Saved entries
◇ ◇ ◇ ◇ ◇ ◇ ◇
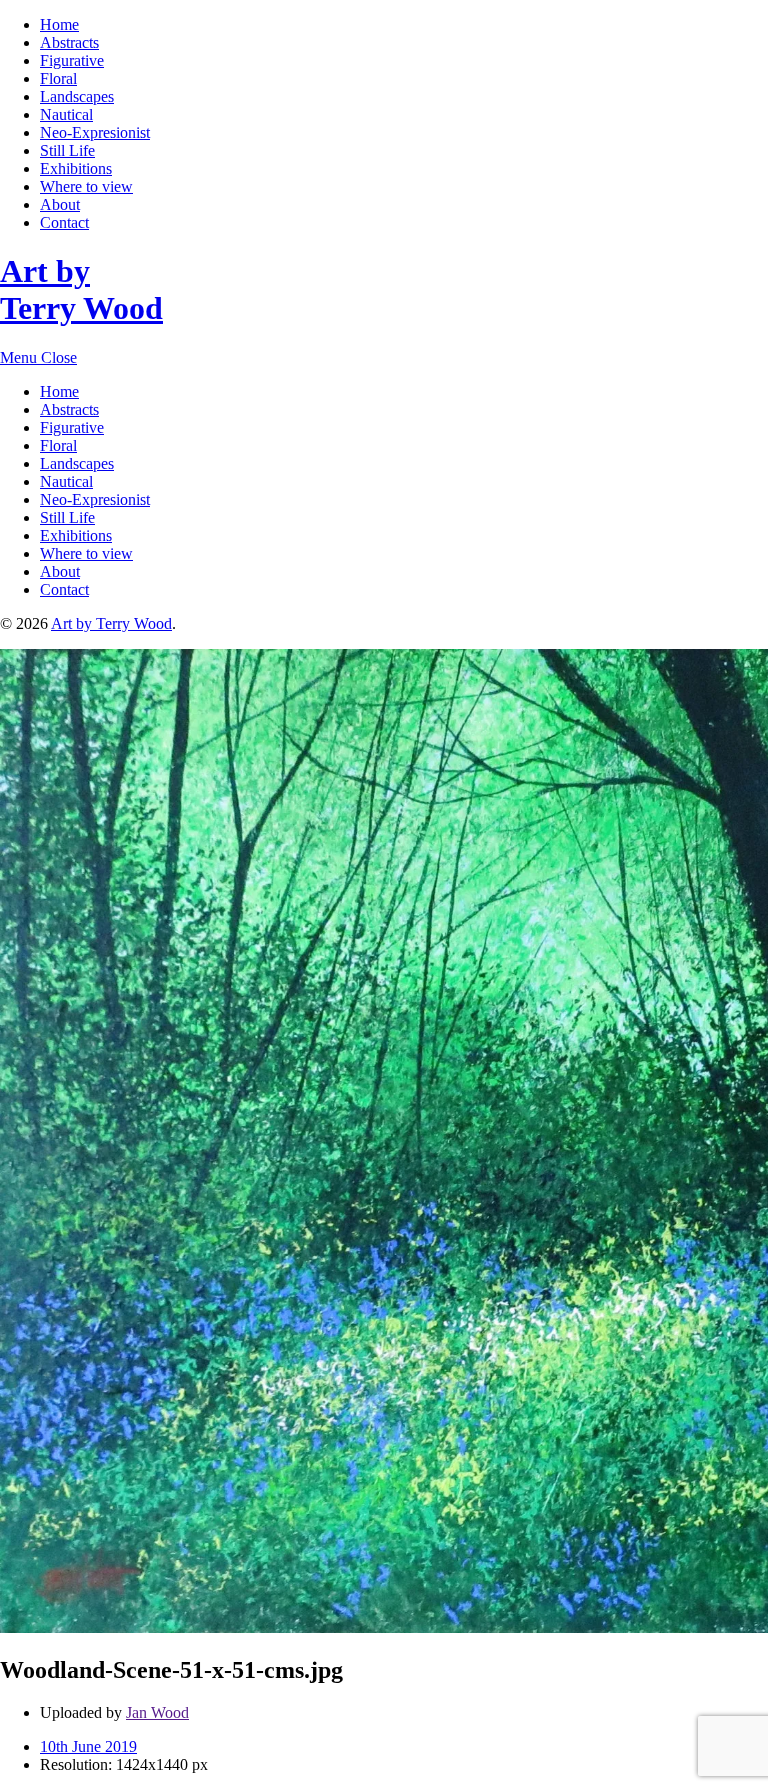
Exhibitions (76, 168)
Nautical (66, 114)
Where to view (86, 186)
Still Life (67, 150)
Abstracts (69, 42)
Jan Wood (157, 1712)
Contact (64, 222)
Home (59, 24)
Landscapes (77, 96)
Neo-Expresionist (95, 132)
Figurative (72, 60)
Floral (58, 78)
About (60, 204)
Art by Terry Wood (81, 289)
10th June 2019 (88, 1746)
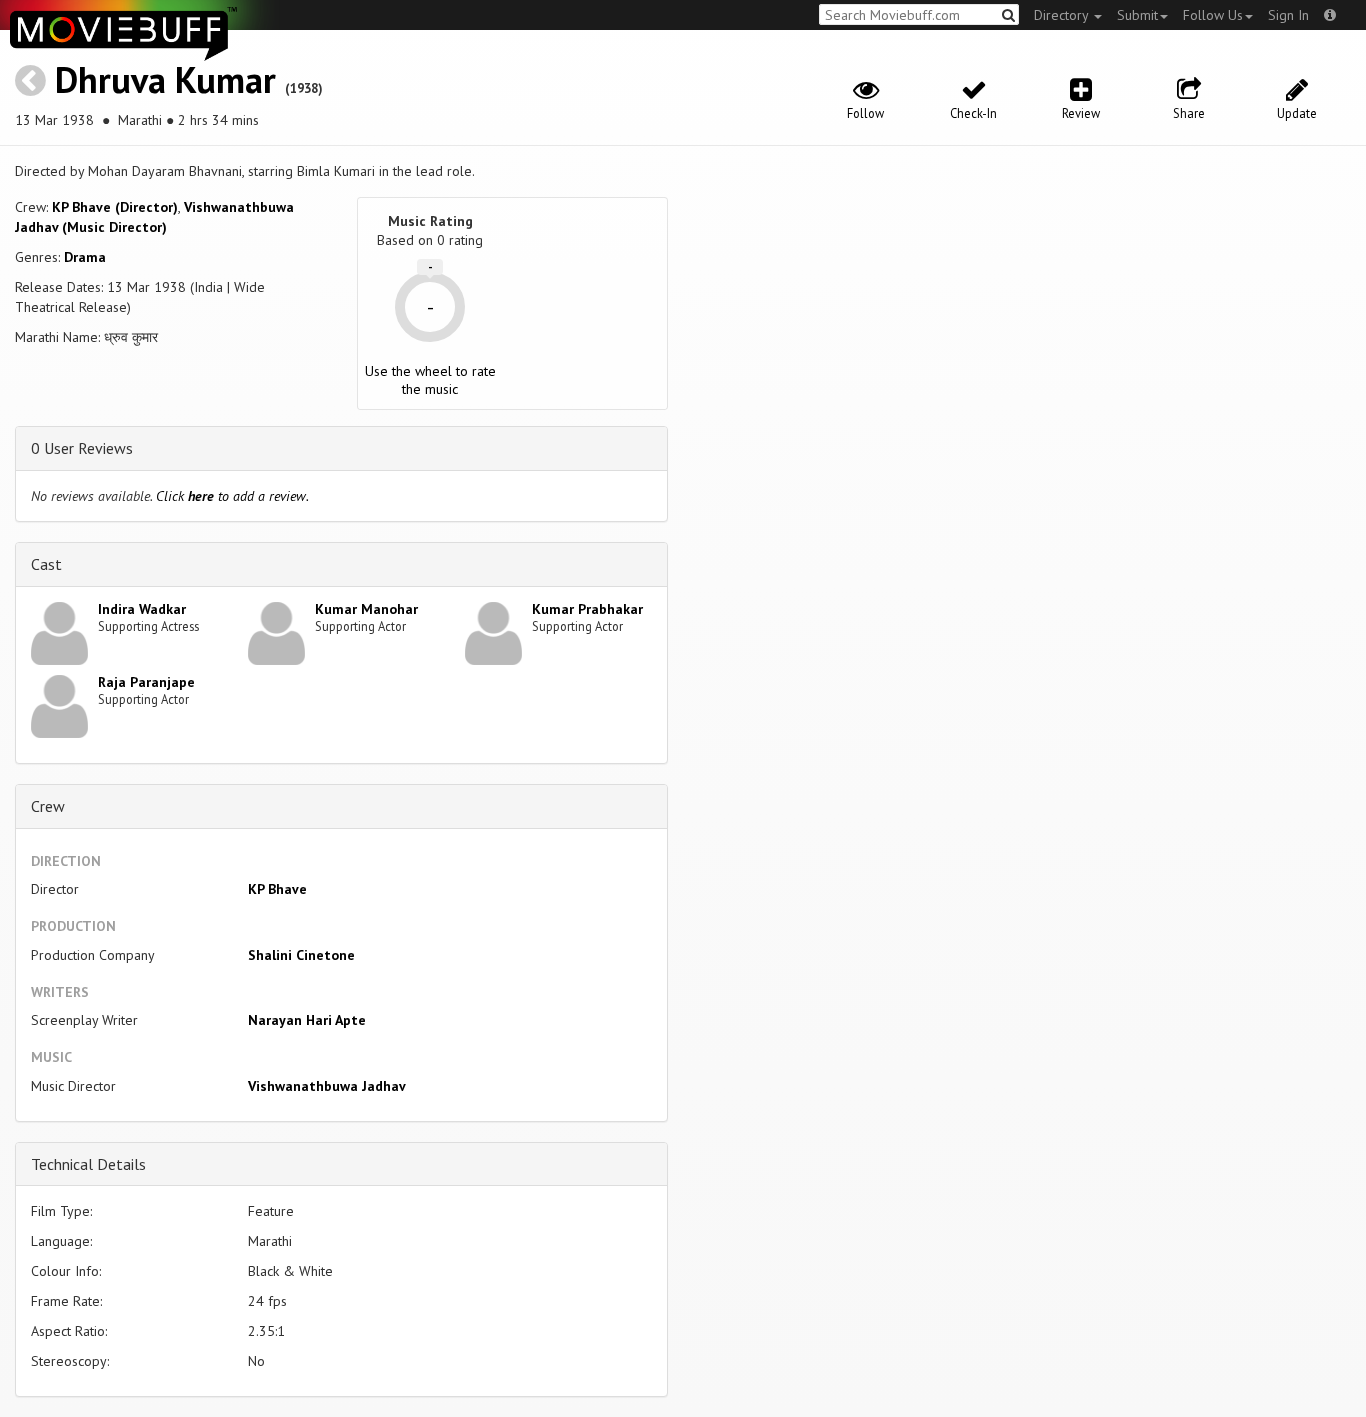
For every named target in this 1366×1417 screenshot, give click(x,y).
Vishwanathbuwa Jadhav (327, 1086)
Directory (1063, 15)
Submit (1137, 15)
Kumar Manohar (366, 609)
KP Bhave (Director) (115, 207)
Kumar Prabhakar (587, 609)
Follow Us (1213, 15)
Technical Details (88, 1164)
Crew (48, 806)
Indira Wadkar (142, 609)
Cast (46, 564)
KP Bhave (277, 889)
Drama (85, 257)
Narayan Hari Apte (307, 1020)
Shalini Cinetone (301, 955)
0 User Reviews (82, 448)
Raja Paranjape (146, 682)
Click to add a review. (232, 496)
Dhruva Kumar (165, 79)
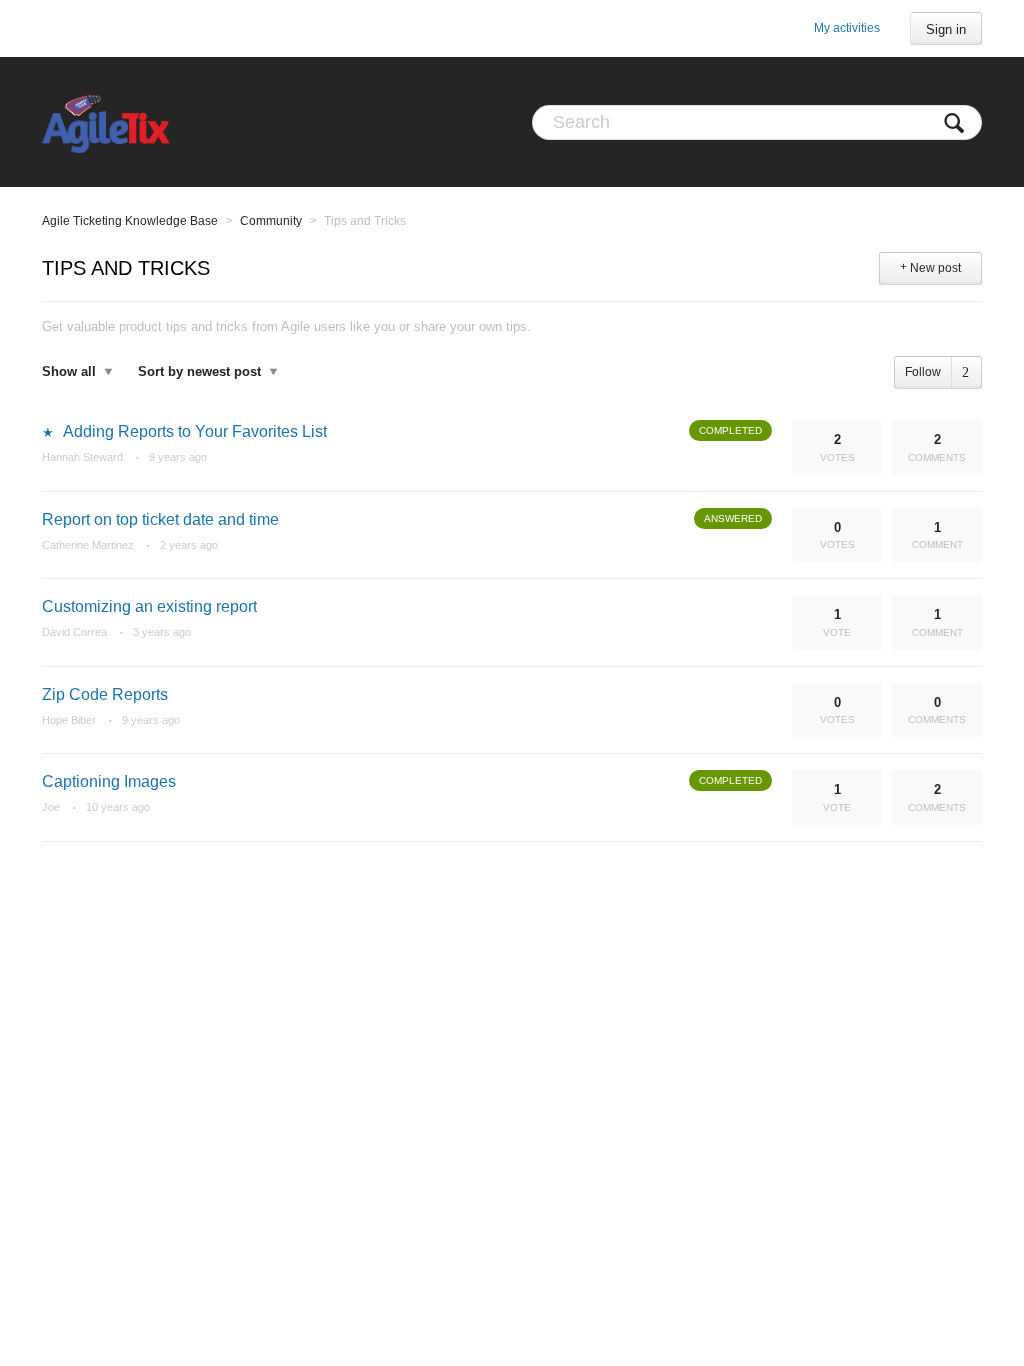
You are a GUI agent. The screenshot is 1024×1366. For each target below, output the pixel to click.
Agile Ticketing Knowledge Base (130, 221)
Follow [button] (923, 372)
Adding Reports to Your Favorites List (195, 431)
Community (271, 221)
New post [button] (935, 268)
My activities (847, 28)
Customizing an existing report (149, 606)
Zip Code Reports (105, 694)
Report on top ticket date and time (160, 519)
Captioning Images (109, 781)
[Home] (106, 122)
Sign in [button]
◇ ◇ ◇ ◇ ◇ ◇ ◇
Activity – Check each line above for the string "target" and copy every line that has it.

Finished task –
For every named target in this 1366×1417 screenshot, give click(x,y).
You are a GUI agent. The screenshot is 1024×1366. For each target below, output the pixel to click.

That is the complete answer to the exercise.